**Text**

-----

Re: 2GB limit for partitions?

2015-02-03 Thread Aaron Davidson
To be clear, there is no distinction between partitions and blocks for RDD
caching (each RDD partition corresponds to 1 cache block). The distinction
is important for shuffling, where by definition N partitions are shuffled
into M partitions, creating N*M intermediate blocks. Each of these blocks
must also be smaller than 2GB, but due to their number, this is an atypical
scenario.

If you do

sc.parallelize(1 to 1e6.toInt, 1).map{i = new
Array[Byte](5e3.toInt)}.repartition(1000).count()

you should not see this error, as the 5GB initial partition was split into
1000 partitions of 5MB each, during a shuffle.

On the other hand,

sc.parallelize(1 to 1e6.toInt, 1).map{i = new
Array[Byte](5e3.toInt)}.repartition(1).count()

may have the same error as Imran showed for caching, and for the same
reason.

On Tue, Feb 3, 2015 at 3:00 PM, Imran Rashid iras...@cloudera.com wrote:

 Michael,

 you are right, there is definitely some limit at 2GB.  Here is a trivial
 example to demonstrate it:

 import org.apache.spark.storage.StorageLevel
 val d = sc.parallelize(1 to 1e6.toInt, 1).map{i = new
 Array[Byte](5e3.toInt)}.persist(StorageLevel.DISK_ONLY)
 d.count()

 It gives the same error you are observing.  I was under the same
 impression as Sean about the limits only being on blocks, not partitions --
 but clearly that isn't the case here.

 I don't know the whole story yet, but I just wanted to at least let you
 know you aren't crazy :)
 At the very least this suggests that you might need to make smaller
 partitions for now.

 Imran


 On Tue, Feb 3, 2015 at 4:58 AM, Michael Albert 
 m_albert...@yahoo.com.invalid wrote:

 Greetings!

 Thanks for the response.

 Below is an example of the exception I saw.

-----

**What you need to do**
a – Decide whether each statement below agrees with the mailing-list thread on the 2GB partition limit, answering yes or no and quoting the words of the thread that decide it.
(i) Each RDD partition corresponds to one cache block.
(ii) Repartitioning the 5GB initial partition into 1000 partitions gives partitions of 50MB each.
(iii) Imran's example persists the data with a memory-only storage level.
b – Pick up the mailing-list thread on the 2GB partition limit after its final line and write what comes next.

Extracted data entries
-----

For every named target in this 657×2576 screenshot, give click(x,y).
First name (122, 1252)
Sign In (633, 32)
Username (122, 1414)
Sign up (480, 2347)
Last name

-----

**Your responses**
a –
(i) Yes: "each RDD partition corresponds to 1 cache block"
(ii) No: "split into 1000 partitions of 5MB each"
(iii) No: "persist(StorageLevel.DISK_ONLY)"

b –
 I'd rather not post code at the moment, so I realize it is completely
 unreasonable to ask for a diagnosis.
 However, I will say that adding a partitionBy() was the last change
 before this error was created.


 Thanks for your time and any thoughts you might have.

 Sincerely,
  Mike



 Exception in thread main org.apache.spark.SparkException: Job aborted
 due to stage failure: Task 4 in stage 5.0 failed 4 times, most recent
 failure: Lost task 4.3 in stage 5.0 (TID 6012,
 ip-10-171-0-31.ec2.internal): java.lang.RuntimeException:
 java.lang.IllegalArgumentException: Size exceeds Integer.MAX_VALUE
 at sun.nio.ch.FileChannelImpl.map(FileChannelImpl.java:828)
 at org.apache.spark.storage.DiskStore.getBytes(DiskStore.scala:123)
 at org.apache.spark.storage.DiskStore.getBytes(DiskStore.scala:132)
 at
 org.apache.spark.storage.BlockManager.doGetLocal(BlockManager.scala:517)
 at
 org.apache.spark.storage.BlockManager.getBlockData(BlockManager.scala:307)
 at
 org.apache.spark.network.netty.NettyBlockRpcServer$$anonfun$2.apply(NettyBlockRpcServer.scala:57)
 at
 org.apache.spark.network.netty.NettyBlockRpcServer$$anonfun$2.apply(NettyBlockRpcServer.scala:57)
 at
 scala.collection.TraversableLike$$anonfun$map$1.apply(TraversableLike.scala:244)
 at
 scala.collection.TraversableLike$$anonfun$map$1.apply(TraversableLike.scala:244)
 at
 scala.collection.IndexedSeqOptimized$class.foreach(IndexedSeqOptimized.scala:33)
   at scala.collection.mutable.ArrayOps$ofRef.foreach(ArrayOps.scala:108)
 at
 scala.collection.TraversableLike$class.map(TraversableLike.scala:244)
 at scala.collection.mutable.ArrayOps$ofRef.map(ArrayOps.scala:108)
 at
 org.apache.spark.network.netty.NettyBlockRpcServer.receive(NettyBlockRpcServer.scala:57)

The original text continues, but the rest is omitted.